Getting the asking price right is a tricky business. You may be tempted to ask too much, which means you’ll not only risk a lengthy sale period but there’s a good chance you’ll also have to slash the price a few months down the line. Aim too low, though and you could miss out on a substantial chunk of money.
It’s fair to say that although brokers do use a range of standard valuation techniques, there’s no hard-and-fast formula for getting it right – your business will be worth precisely as much as a buyer is willing to pay for it. Factors such as your location, brand, track record and potential for growth will shape your business’s value. Bizdaq has its own valuation tool that takes these things into account.
Excluding physical assets, the value of your business is tied up in intangibles such as your brand, staff, customer list and financial performance. Your buyer will definitely take all these things into account, but bear in mind that while your past performance will provide a good reference point, buyers will be much more interested in your future pipeline and recurring revenue streams.
Our top tips for valuing your business:
This is one of the simplest approaches to take when you’re trying to get a ball-park figure in mind. Begin by making a list of your business’s physical assets, including equipment and inventory. Consider how much your assets would cost to buy new and then factor in their age and condition to reach a realistic estimate. Most businesses find this will fall short of the actual value of the business which also has intangible assets such as cash flow and reputation, but it’s a useful starting point.

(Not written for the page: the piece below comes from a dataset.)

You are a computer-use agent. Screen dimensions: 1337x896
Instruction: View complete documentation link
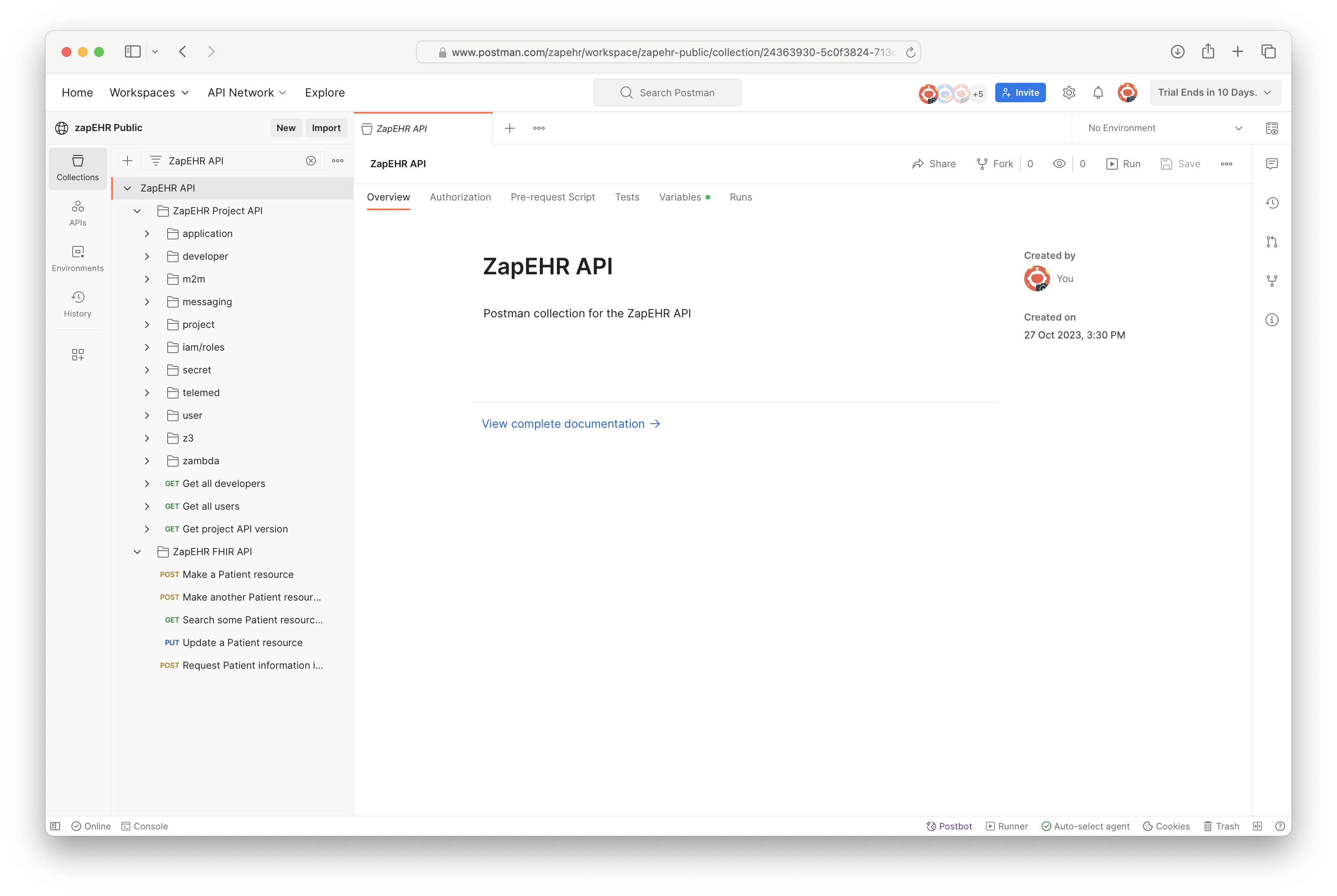coord(571,423)
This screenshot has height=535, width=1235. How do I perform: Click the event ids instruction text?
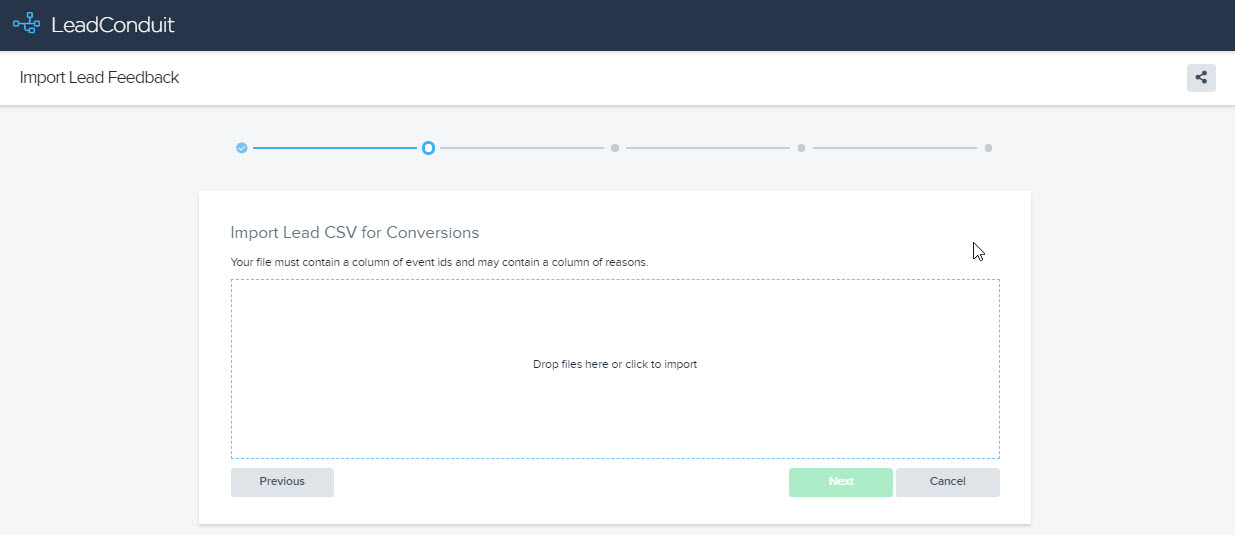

Put simply, multiples are ratios of business value to financial indicators such as revenue and cash flow. The multiples vary according to market sector and other factors but, as a rule of thumb, values usually vary from 2-10 times profit levels. Smaller, owner-operated businesses might employ a multiplication of the adjusted net profit. This involves taking the net profit and adding back owner expenses such as a salary, car or pension scheme. Running costs that may not apply to a new buyer may also be included.
You’ll only get the most accurate business calculation if you have the paperwork to back up you figures. Assemble accounts for the past 3-5 years and then prepare an income statement detailing your income, expenses and profits, a cash flow statement and a balance sheet listing the value of tangible assets and liabilities. Understanding how your business is growing (or not) will enable you to fine tune your asking price.
If you’ve owned your business for a number of years – perhaps having built it from scratch – you’ll rightly be attached to it. Unfortunately, this can mean you’re more likely to overestimate its value. Run your figures past someone whose judgement you trust – ask for (and accept) honest feedback. It’s OK to be proud of what you’ve achieved but don’t let it scupper your chances of a sale.